Trevor Jones, Monder Ram and Nicholas Theodorakopoulos


Trevor Jones, Monder Ram and Nicholas Theodorakopoulos INTRODUCTION In a recent critique of current ethnic minority business (EMB) literature, the present authors draw special attention to what they see as an unfortunate tendency towards ahistoricism, in which ethnic entrepreneurs are presented as essentially an unprecedented novelty, subject to few if any of the historical forces and economic laws governing the generality of small business operators (Jones and Ram, 2007). To judge from one tenaciously persistent strand of UK literature running from Werbner (1980) through to Basu and Altinay (2002), we might be forgiven for concluding that EMB use of informal social capital networks in business is a new innovative practice, the product of unique cultural attributes. Naturally such context-free interpretations cannot go unchallenged, with Light (2007) reminding us of Granovetter’s (1985) definition of social embeddedness as the universal basis of all entrepreneurial activity for all groups at all times.

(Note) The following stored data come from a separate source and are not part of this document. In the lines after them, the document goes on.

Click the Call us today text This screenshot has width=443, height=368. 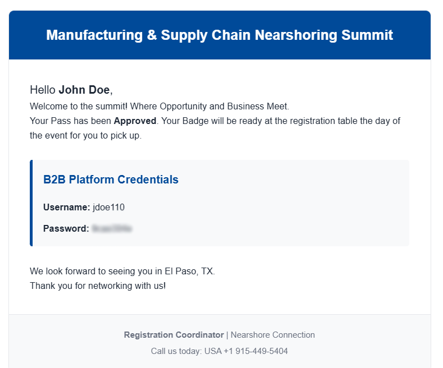click(177, 351)
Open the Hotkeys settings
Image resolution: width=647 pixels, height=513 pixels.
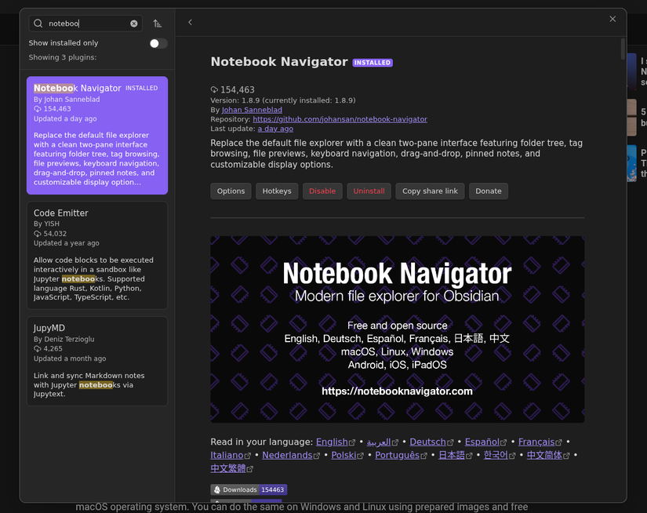[x=276, y=191]
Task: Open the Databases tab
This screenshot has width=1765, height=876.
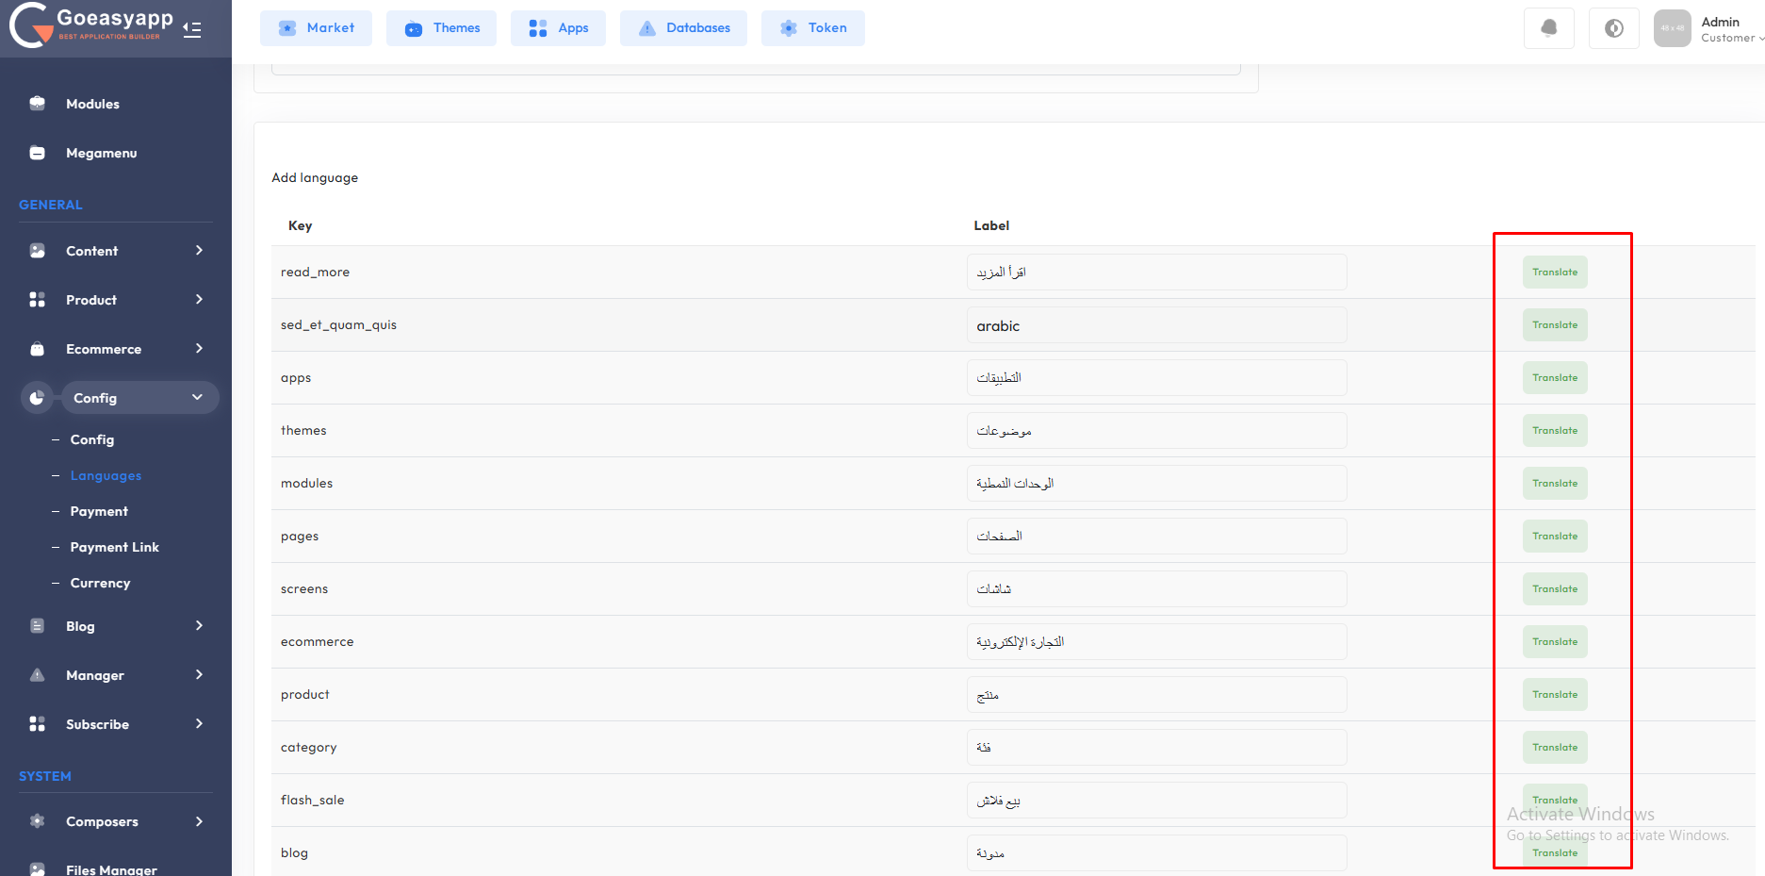Action: pos(683,28)
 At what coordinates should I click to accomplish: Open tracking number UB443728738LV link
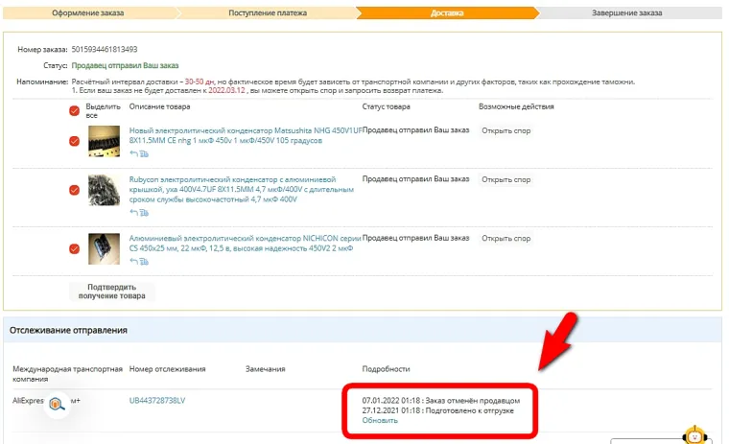coord(156,399)
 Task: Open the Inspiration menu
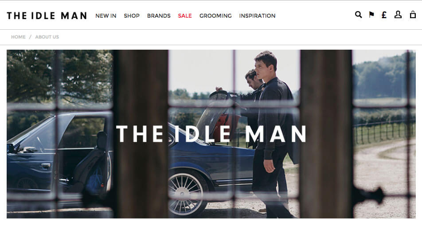pyautogui.click(x=257, y=16)
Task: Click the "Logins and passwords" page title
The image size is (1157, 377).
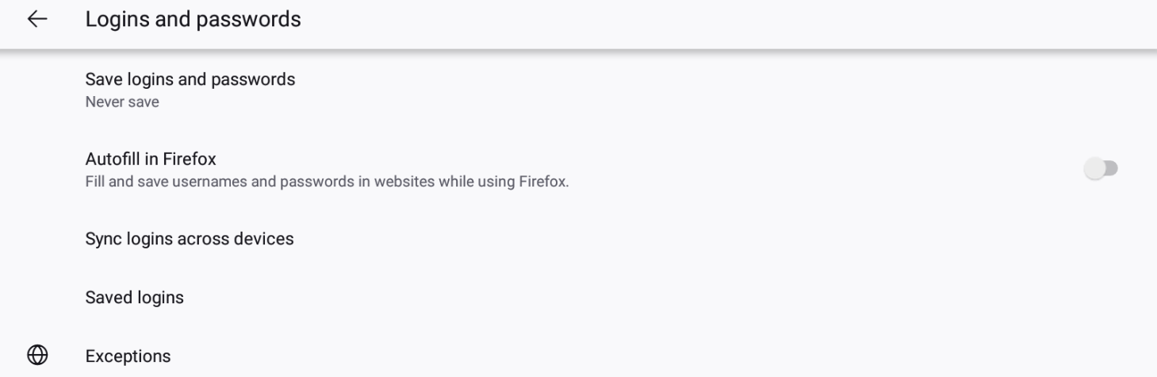Action: 193,19
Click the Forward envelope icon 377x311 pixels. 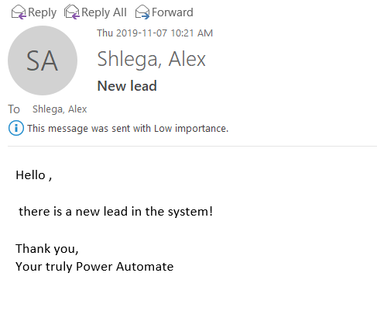(x=142, y=12)
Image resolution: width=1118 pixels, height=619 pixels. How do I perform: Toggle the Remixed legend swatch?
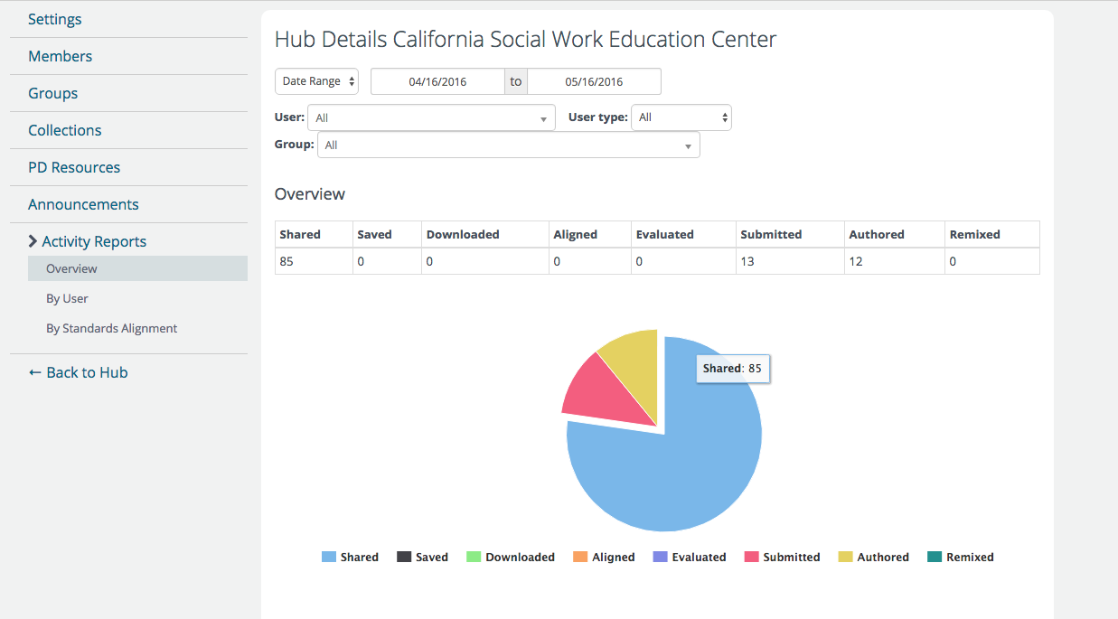tap(935, 557)
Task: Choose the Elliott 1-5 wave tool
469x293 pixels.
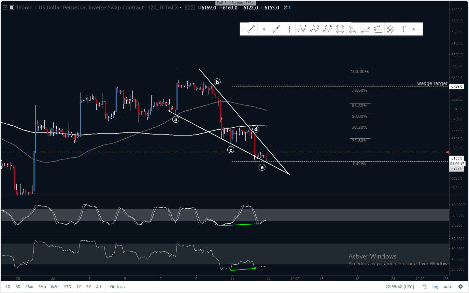Action: [x=302, y=29]
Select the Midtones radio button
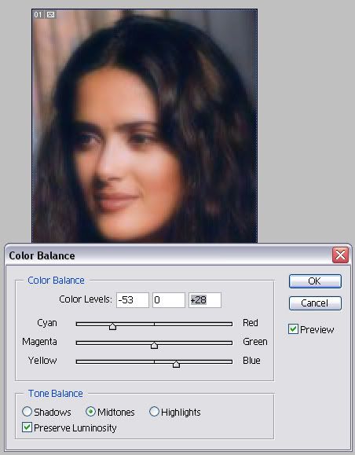 point(91,412)
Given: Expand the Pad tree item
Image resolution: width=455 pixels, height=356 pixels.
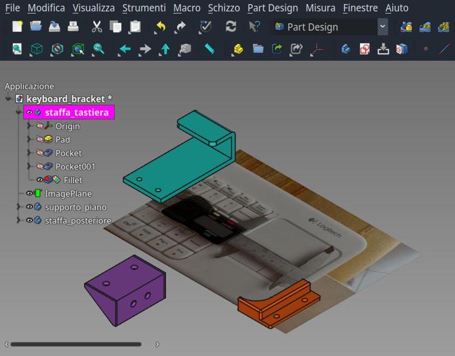Looking at the screenshot, I should point(30,139).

Far from exceptional – or, come to that, exceptionally successful – postwar immigrant businesses in Europe are better seen as the latest recruits to a time-honoured occupation, whose rules of engagement are harsh and ruthlessly enforced by the capitalist market (Bechofer and Elliott, 1978; Rainnie 1989). In this precarious struggle for survival, social capital has always been an indispensable prop. For EMBs faced with additional costs imposed by racist barriers (Ram and Jones, 2008), the availability of cheap capital and labour from family and community takes on extra urgency. More recently these principles have been further elucidated by Kloosterman et al.’s (1999) theory...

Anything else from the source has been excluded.